▶ **Problem**: Locate every line in the data below that contains the word "Select", and copy each such line in full.

Stored items

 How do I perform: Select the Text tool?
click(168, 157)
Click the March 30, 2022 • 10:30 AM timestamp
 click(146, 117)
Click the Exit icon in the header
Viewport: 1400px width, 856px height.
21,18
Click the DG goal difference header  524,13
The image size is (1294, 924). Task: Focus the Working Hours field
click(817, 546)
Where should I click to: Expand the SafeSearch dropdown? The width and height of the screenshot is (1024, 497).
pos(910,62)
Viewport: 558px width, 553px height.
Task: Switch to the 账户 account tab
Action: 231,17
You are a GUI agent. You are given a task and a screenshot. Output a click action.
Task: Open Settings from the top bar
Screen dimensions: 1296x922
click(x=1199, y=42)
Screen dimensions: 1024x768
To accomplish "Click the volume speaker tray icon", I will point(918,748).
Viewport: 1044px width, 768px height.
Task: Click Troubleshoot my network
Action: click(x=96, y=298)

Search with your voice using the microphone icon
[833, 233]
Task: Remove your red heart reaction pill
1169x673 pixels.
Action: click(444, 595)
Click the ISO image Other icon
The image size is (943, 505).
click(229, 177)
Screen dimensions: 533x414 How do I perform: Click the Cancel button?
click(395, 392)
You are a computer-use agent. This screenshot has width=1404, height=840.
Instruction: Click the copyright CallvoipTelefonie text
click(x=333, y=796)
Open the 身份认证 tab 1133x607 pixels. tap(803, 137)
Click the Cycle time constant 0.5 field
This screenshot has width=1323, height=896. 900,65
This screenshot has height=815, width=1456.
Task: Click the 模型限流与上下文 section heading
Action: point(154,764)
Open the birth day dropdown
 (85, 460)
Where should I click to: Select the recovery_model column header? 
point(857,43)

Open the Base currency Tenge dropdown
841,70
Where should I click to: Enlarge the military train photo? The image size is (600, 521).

▶ **Exercise response**:
 How do I perform: Select the Text tool?
Where should I click to: Select the recovery_model column header? 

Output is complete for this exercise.